- _Estratto scelto_
⁂

Alcune settimane fa abbiamo intervistato Stefania Ascari per conoscere meglio l’iniziativa dell’intergruppo parlamentare – M5s, Avs, Pd – che a inizio marzo ha inviato una delegazione a Rafah per toccare con mano e denunciare i crimini dei sionisti.
Da quando la delegazione parlamentare ha intrapreso quella missione a oggi sono successe parecchie cose. Alcuni parlamentari che vi hanno partecipato hanno tenuto iniziative di denuncia e solidarietà col popolo palestinese, ma soprattutto si sono moltiplicati i crimini dell’esercito sionista e le manovre dello Stato d’Israele per estendere la guerra a tutto il Medio Oriente.
Come già a inizio marzo, ma molto più di allora, è evidente agli occhi del mondo che Israele sta conducendo un genocidio contro il popolo palestinese, con la complicità dei governi della Comunità Internazionale, compreso quello italiano.
Pubblichiamo oggi l’intervista perché è un esempio plateale della contraddizione fra le aspirazioni di pace e la solidarietà al popolo palestinese, da una parte, e la realtà concreta, la politica concreta, l’iniziativa concreta, dall’altra. Stefania Ascari, coordinatrice dell’intergruppo parlamentare, è una delle poche voci a sostegno del popolo palestinese nel parlamento italiano, ma è anche esponente di un partito, il M5s, che ha votato con il governo Meloni e il Pd per le missioni militari nel Mar Rosso.

⁂

- _Righe_
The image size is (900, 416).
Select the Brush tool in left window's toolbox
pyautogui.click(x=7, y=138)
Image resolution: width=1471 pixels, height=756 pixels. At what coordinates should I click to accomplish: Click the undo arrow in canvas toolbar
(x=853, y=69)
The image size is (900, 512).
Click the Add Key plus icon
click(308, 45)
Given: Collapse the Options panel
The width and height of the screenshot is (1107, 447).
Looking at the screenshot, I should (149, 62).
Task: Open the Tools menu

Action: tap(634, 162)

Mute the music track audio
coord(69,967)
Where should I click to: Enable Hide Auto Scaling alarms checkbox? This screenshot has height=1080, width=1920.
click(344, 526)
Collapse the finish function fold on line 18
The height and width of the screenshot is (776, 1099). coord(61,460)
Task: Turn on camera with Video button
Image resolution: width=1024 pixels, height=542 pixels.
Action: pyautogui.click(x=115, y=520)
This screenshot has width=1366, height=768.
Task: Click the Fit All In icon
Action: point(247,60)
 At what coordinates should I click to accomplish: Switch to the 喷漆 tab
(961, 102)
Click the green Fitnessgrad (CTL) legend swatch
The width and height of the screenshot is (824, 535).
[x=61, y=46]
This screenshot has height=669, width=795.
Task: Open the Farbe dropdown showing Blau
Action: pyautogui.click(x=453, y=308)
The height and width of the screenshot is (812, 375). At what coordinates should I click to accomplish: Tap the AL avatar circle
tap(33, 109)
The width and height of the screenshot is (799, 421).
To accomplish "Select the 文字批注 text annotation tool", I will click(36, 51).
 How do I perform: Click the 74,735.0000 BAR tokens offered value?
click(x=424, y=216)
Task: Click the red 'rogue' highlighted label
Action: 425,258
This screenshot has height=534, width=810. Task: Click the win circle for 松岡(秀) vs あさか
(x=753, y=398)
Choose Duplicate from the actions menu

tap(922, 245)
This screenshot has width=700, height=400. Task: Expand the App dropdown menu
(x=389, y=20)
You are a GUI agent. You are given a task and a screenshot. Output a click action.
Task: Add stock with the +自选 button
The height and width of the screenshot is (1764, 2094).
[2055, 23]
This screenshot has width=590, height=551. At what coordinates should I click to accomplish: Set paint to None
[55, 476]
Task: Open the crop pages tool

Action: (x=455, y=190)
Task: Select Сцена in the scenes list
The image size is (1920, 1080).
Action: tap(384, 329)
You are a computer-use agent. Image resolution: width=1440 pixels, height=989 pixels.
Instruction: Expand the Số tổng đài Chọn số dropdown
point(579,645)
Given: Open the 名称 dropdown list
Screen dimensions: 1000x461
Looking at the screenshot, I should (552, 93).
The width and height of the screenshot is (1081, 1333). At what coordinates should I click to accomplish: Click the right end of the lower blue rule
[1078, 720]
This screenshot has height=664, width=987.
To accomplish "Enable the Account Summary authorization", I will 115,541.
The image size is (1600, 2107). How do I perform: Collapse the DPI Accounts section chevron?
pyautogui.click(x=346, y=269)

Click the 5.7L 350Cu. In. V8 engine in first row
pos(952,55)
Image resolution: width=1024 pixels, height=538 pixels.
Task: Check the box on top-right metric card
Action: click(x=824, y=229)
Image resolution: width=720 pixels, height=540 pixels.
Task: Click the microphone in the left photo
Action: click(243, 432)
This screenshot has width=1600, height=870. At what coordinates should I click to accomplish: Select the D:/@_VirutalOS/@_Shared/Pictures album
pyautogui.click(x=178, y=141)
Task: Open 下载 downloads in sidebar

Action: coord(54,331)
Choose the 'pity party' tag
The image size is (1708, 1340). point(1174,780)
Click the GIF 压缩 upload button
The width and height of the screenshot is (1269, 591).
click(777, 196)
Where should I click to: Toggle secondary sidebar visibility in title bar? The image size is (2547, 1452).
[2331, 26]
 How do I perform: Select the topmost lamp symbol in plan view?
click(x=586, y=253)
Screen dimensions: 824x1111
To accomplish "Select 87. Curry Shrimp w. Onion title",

⁂

- _Il tuo compito_
Rispondi a queste domande sull'estratto dedicato alla delegazione a Rafah:
(a) Quali partiti fanno parte dell'intergruppo parlamentare?
(b) Quale ruolo ricopre Stefania Ascari nell'intergruppo?
(c) Per quali missioni militari il M5s ha votato insieme al governo Meloni e al Pd?
Le righe provengono da un'altra fonte.

- _Risposta_
(a) Ne fanno parte il M5s, Avs e il Pd.
(b) Stefania Ascari è la coordinatrice dell'intergruppo parlamentare.
(c) Il M5s ha votato per le missioni militari nel Mar Rosso.